* SET TASK: Extract every line of text from the material below word for word, and leave the pictures out of your answer.

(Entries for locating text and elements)
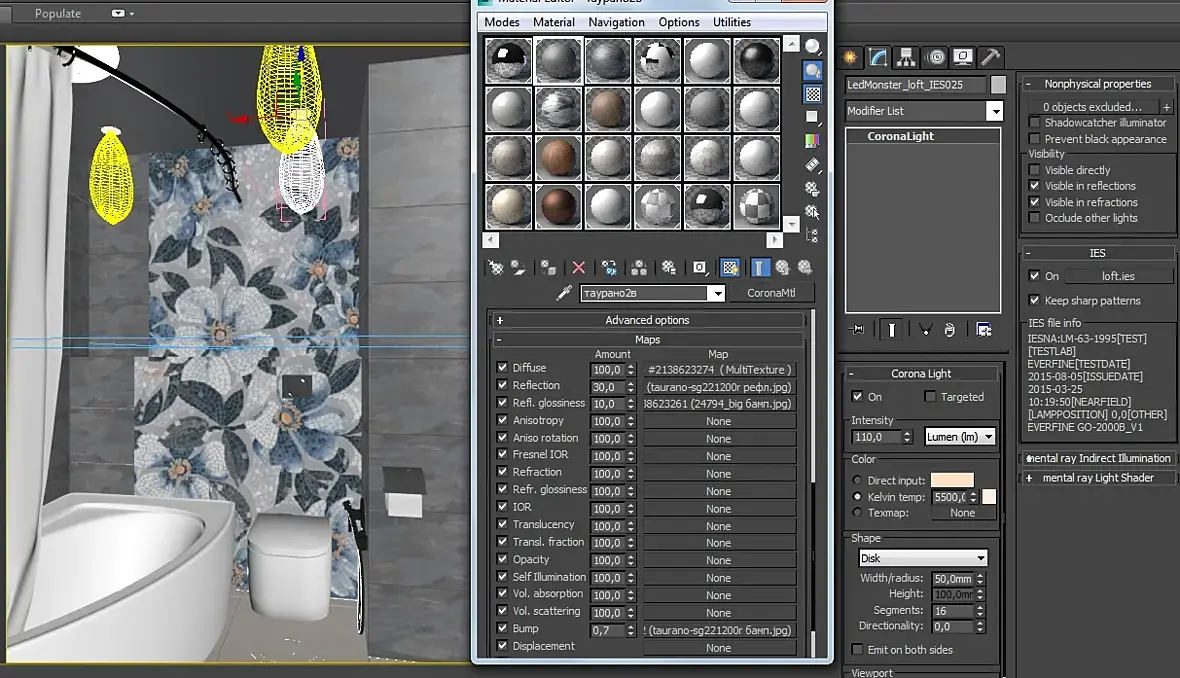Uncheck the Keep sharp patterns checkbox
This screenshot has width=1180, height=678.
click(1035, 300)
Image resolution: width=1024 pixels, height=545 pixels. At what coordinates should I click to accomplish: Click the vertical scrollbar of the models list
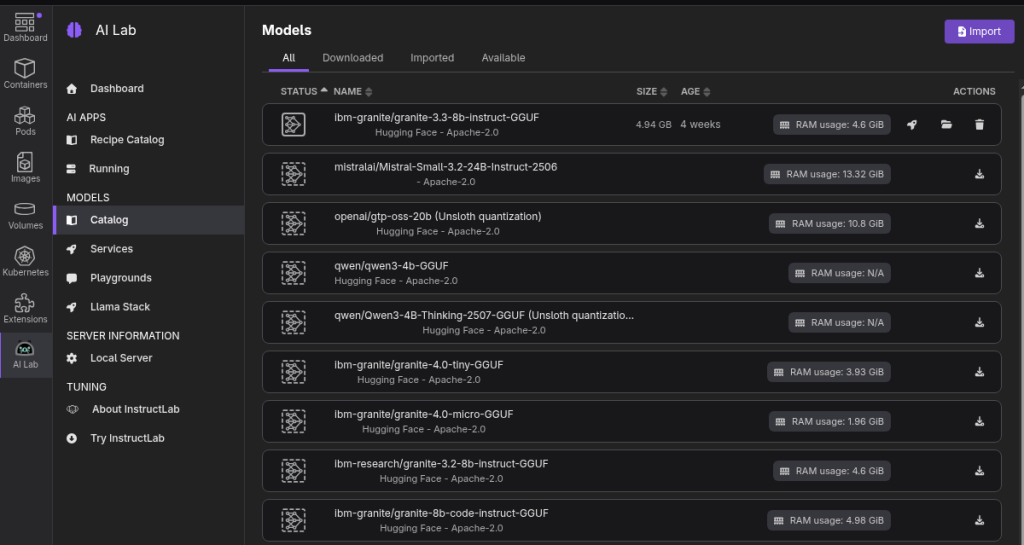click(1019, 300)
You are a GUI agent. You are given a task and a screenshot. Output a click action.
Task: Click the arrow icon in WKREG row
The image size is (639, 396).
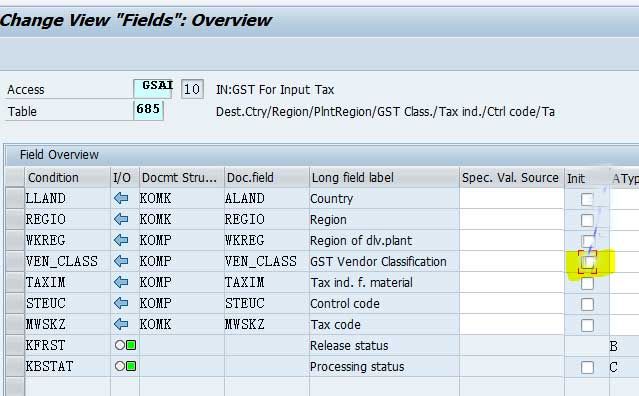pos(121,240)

* RIGHT ANSWER:
Uncheck the Keep sharp patterns checkbox
This screenshot has width=1180, height=678.
click(1035, 300)
Image resolution: width=1024 pixels, height=545 pixels. At what coordinates should I click to accomplish: Click the vertical scrollbar of the models list
click(1019, 300)
You are a GUI agent. You are given a task and a screenshot. Output a click action.
Task: Click the arrow icon in WKREG row
The image size is (639, 396).
pos(121,240)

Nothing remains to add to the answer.